→ SOURCE
-- -- --
In particular, plaintiffs alleged that they told their financial advisor, Purdy, on May 27, 2004, that they should watch carefully how MMC accounted for the acquisition of several competitors, and how they would deal with “Spitzer payoffs, ” namely, fines, penalties and restitution that might be required to be paid to the State of New York if irregularities were found in the mergers if Eliot Spitzer investigated MMC’s proposed acquisitions. During the months that followed, plaintiffs considered whether to sell their underlying long position in MMC stock and to liquidate their option positions based in part on these concerns. Further plaintiffs were aware that MMC’s stock might drop with the planned announcement of a sizeable reduction in its workforce and a write-down of its fourth quarter earnings. On September 9, 2004, plaintiffs received an unsolicited email from an MMC employee advising them to sell their MMC stock. They forwarded this information to their investment advisor in consideration of selling their entire long portfolio.
Specifically, plaintiffs alleged that (1) during the period September 27, 2004 through October 4, 2004, they purchased 180, 000 shares of MMC stock to cover and close out preexisting short positions; (2) on October 14, 2004, they purchased an additional 7, 770 shares of MMC stock as a long position; and (3) from October 5, 2004 through October 14, 2004, they wrote and sold 2, 823 MMC put contracts. Plaintiffs alleged in detail the substance of each share purchase.
-- -- --
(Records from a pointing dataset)
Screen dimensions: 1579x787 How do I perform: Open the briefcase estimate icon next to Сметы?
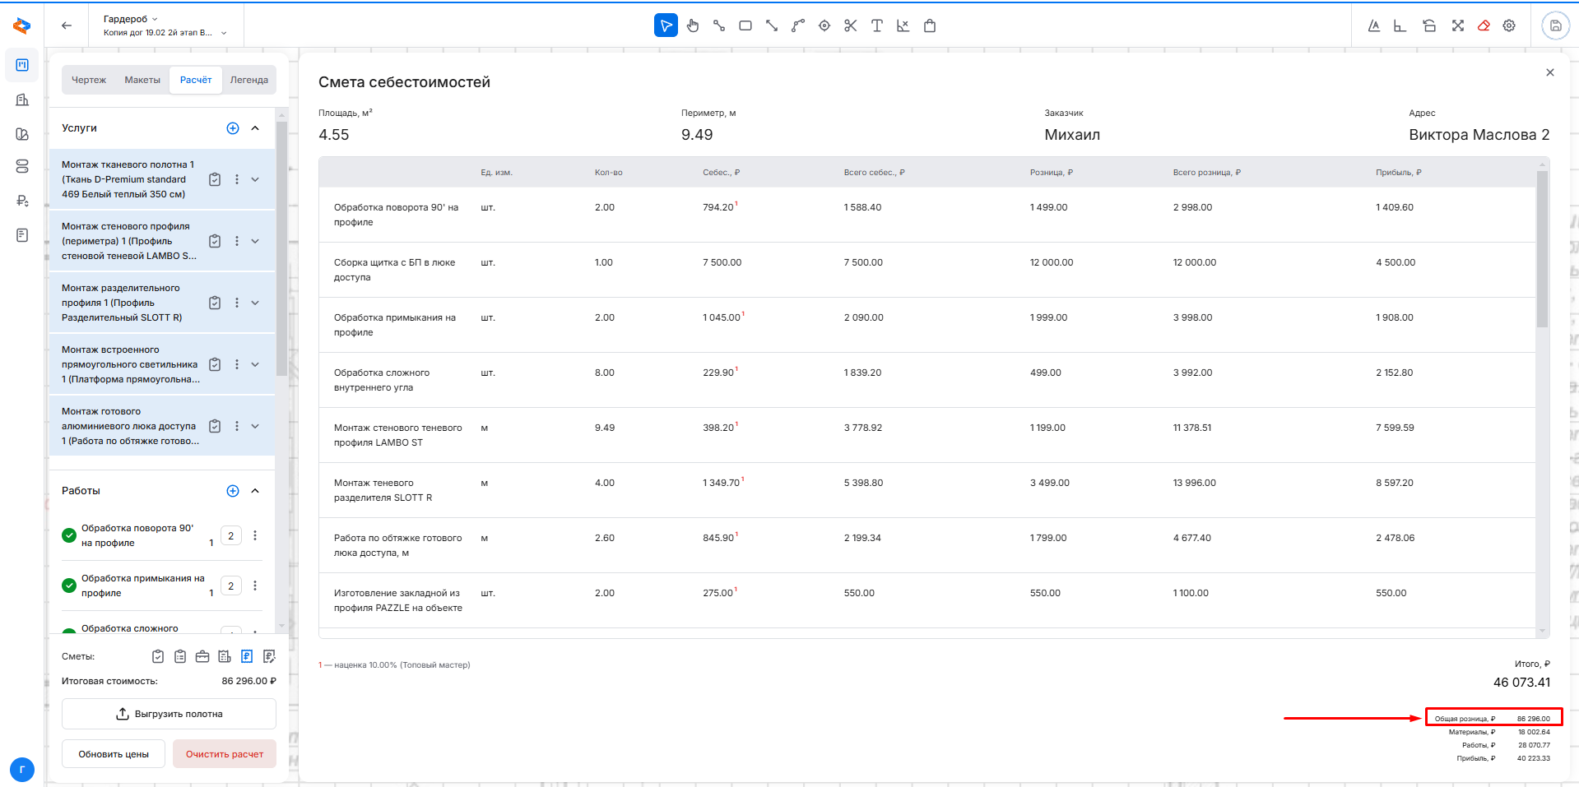pos(202,656)
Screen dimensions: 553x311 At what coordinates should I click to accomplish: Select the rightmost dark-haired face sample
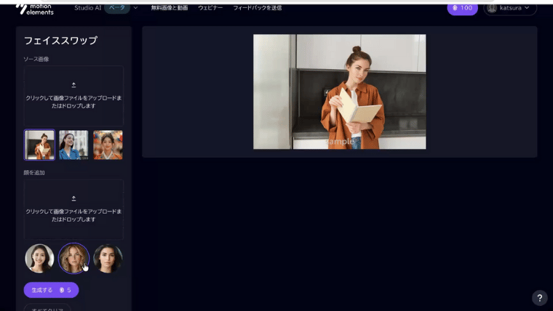click(x=108, y=258)
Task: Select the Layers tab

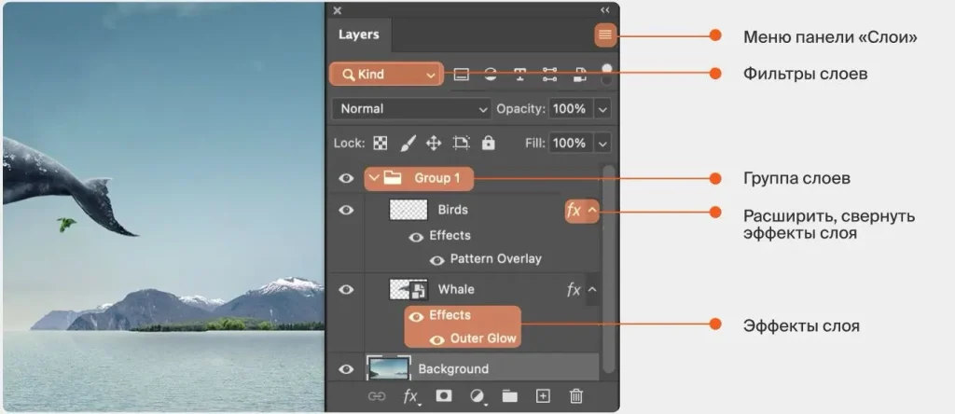Action: pyautogui.click(x=358, y=35)
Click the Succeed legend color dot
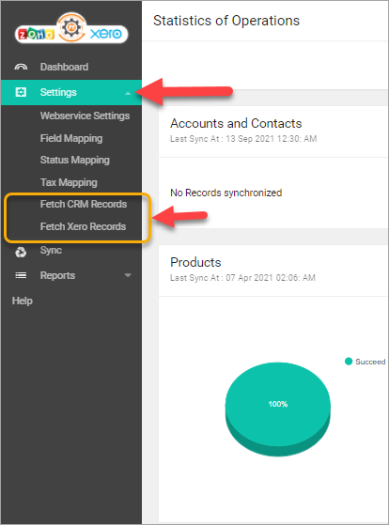The width and height of the screenshot is (389, 525). pyautogui.click(x=349, y=362)
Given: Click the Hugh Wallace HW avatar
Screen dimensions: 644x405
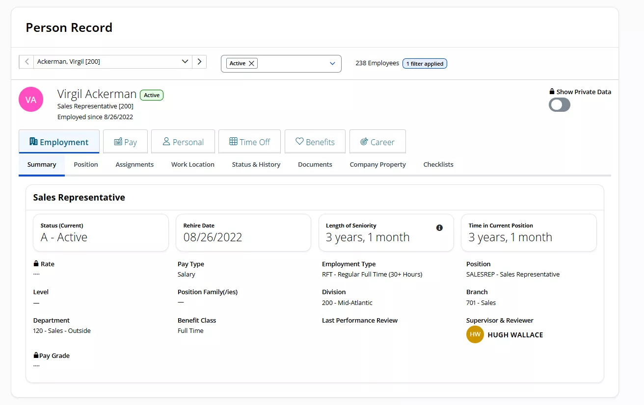Looking at the screenshot, I should pyautogui.click(x=475, y=335).
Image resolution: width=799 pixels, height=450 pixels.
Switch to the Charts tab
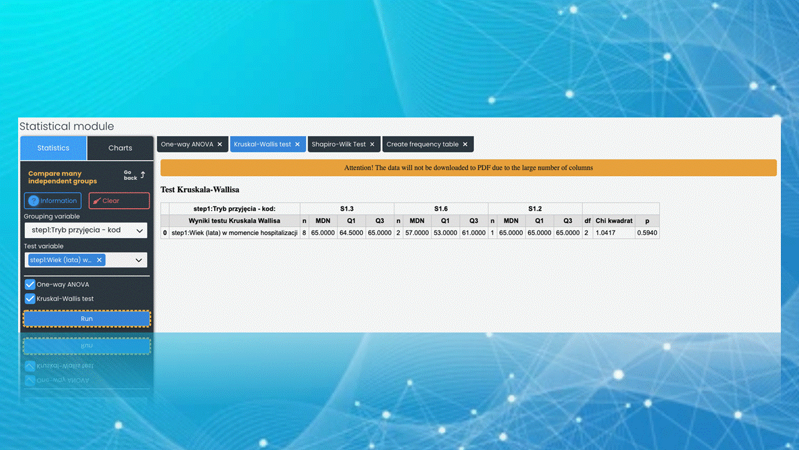120,148
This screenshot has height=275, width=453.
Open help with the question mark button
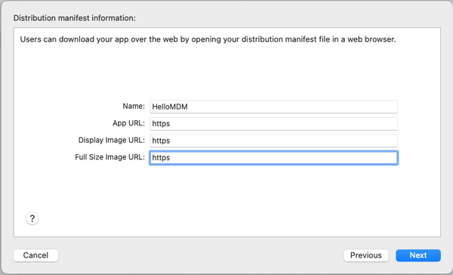pyautogui.click(x=32, y=218)
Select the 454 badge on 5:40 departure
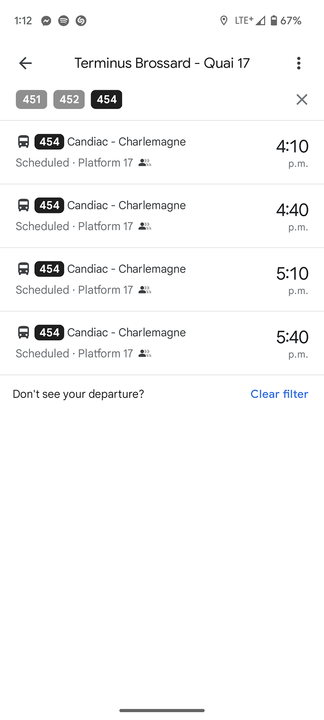Screen dimensions: 324x720 pos(49,333)
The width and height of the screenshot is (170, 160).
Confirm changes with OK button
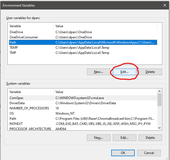click(x=123, y=153)

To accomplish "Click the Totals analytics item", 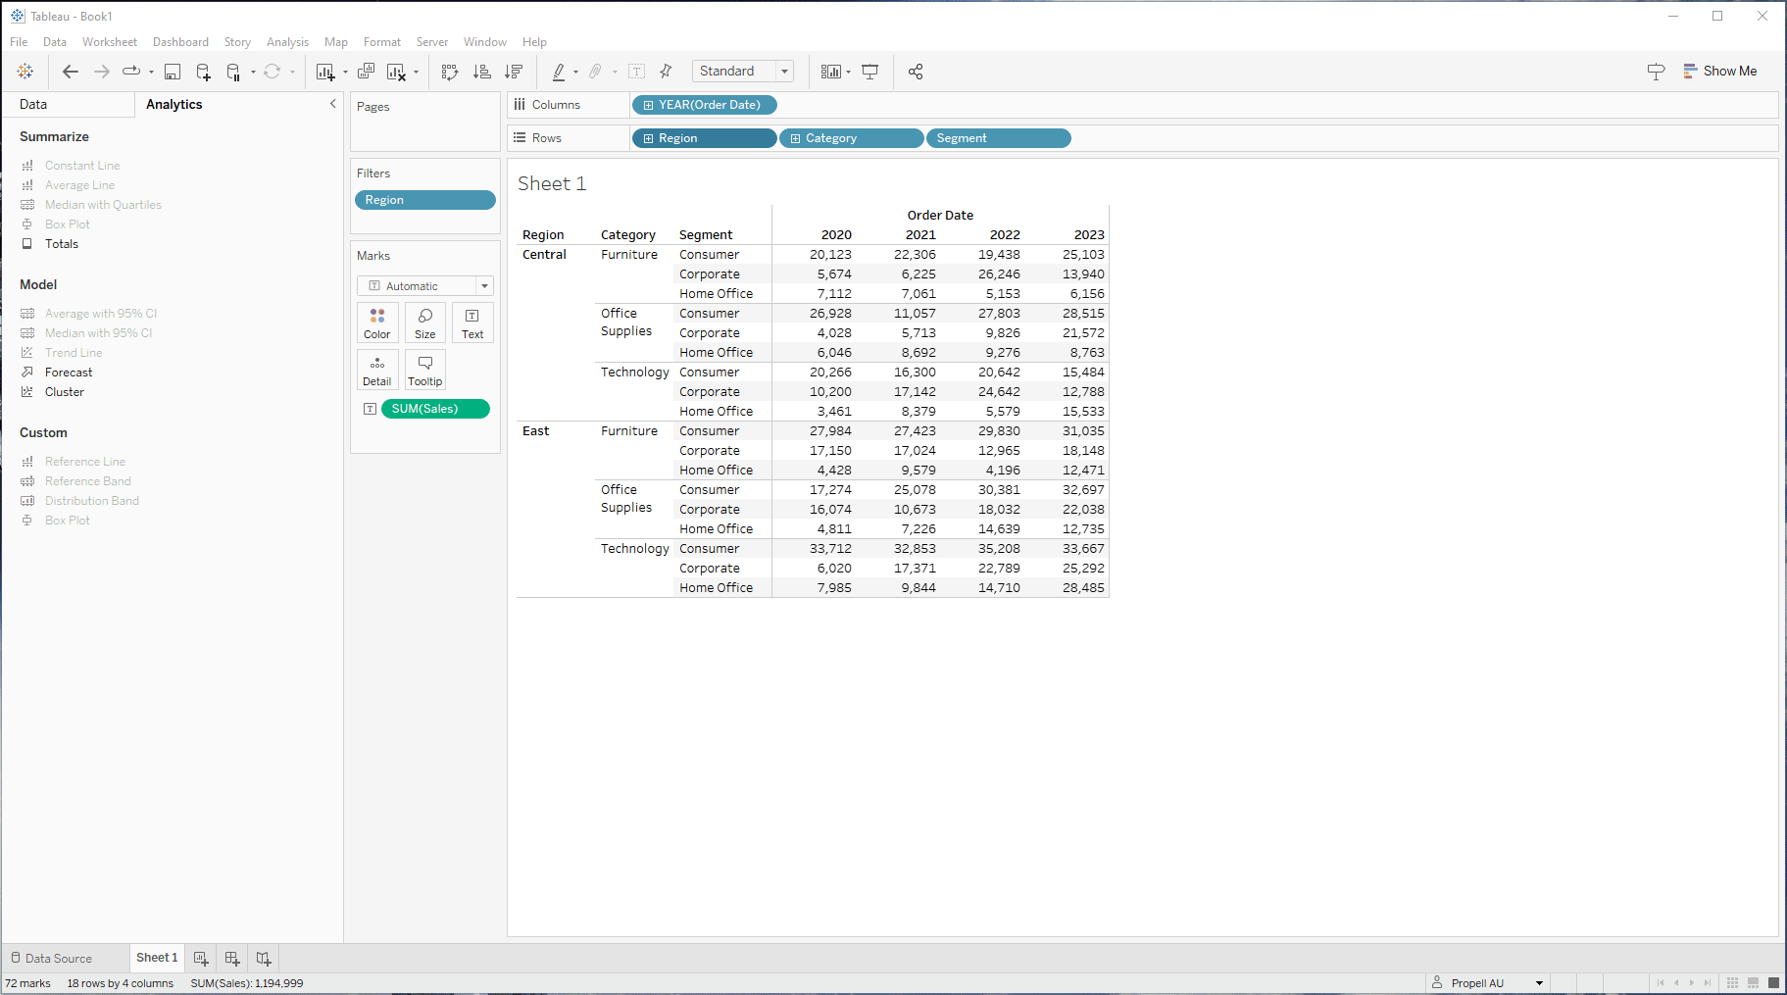I will click(61, 244).

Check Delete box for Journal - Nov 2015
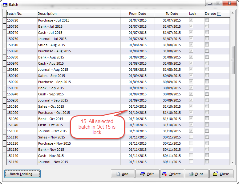pos(207,162)
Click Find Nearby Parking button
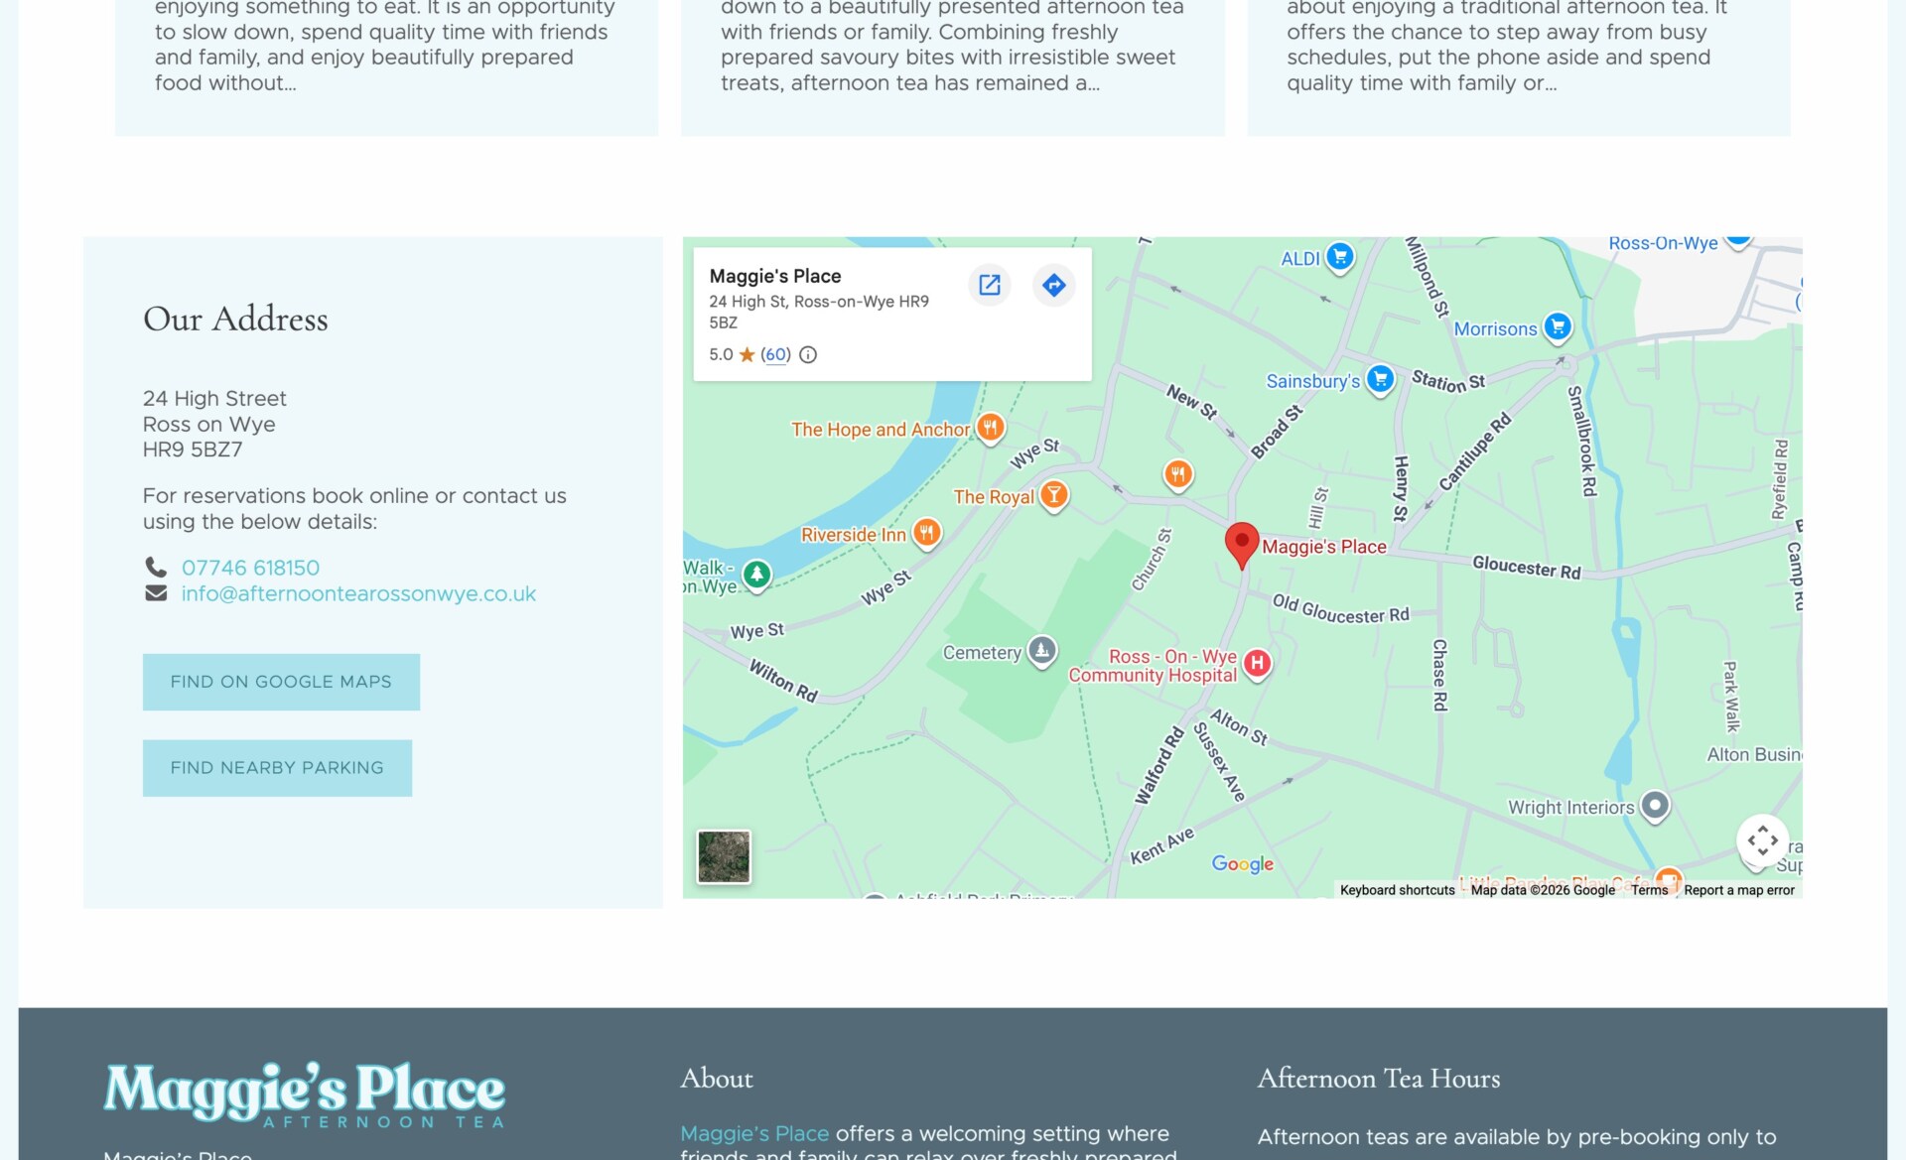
-- -- --
→ WHAT NEEDS TO BE DONE
Return the passage of the MMC stock text from "Specifically, plaintiffs alleged" to "each share purchase.".

→ COMPLETE RESPONSE
Specifically, plaintiffs alleged that (1) during the period September 27, 2004 through October 4, 2004, they purchased 180, 000 shares of MMC stock to cover and close out preexisting short positions; (2) on October 14, 2004, they purchased an additional 7, 770 shares of MMC stock as a long position; and (3) from October 5, 2004 through October 14, 2004, they wrote and sold 2, 823 MMC put contracts. Plaintiffs alleged in detail the substance of each share purchase.